Things didn’t improve Sunday either. CNN’s Kevin Liptak and Kaitlan Collins reported: “As world leaders gathered under misting rain at the Elysee Palace, Trump opted to head directly to the Arc de Triomphe, where the ceremony was being held. … The dozens of other leaders who met at the French president’s residence beforehand arrived in coach buses moments later, leaving Trump out of a striking scene as they marched down the street together with black umbrellas held over their heads, led by Macron.”
It also led to a rebuke from Macron, as my Post colleague David Nakamura noted:
Speaking in French, Macron emphasized that a global order based on liberal values is worth defending against those who have sought to disrupt that system. The millions of soldiers who died in the Great War fought to defend the “universal values” of France, he said, and to reject the “selfishness of nations only looking after their own interests. Because patriotism is exactly the opposite of nationalism.” …
Amid growing divisions in Europe that have strained the European Union, Macron defended that institution and the United Nations, declaring that the “spirit of cooperation” has “defended the common good of the world.”
“By putting our own interests first, with no regard for others, we erase the very thing that a nation holds dearest, and the thing that keeps it alive: its moral values,” Macron said.

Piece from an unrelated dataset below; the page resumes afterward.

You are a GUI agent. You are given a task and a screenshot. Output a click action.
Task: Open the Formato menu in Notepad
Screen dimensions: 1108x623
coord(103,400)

I doubt Trump will listen to or cogitate on those words. I hope the architects of U.S. foreign policy, on both sides of the aisle, heed Macron’s cautions. Because otherwise, we are running a natural experiment to see just how unstable the world can get under a witless, corrupt, philandering know-nothing of a president.

(Daniel W. Drezner is a professor of international politics at the Fletcher School of Law and Diplomacy at Tufts University and a regular contributor to PostEverything).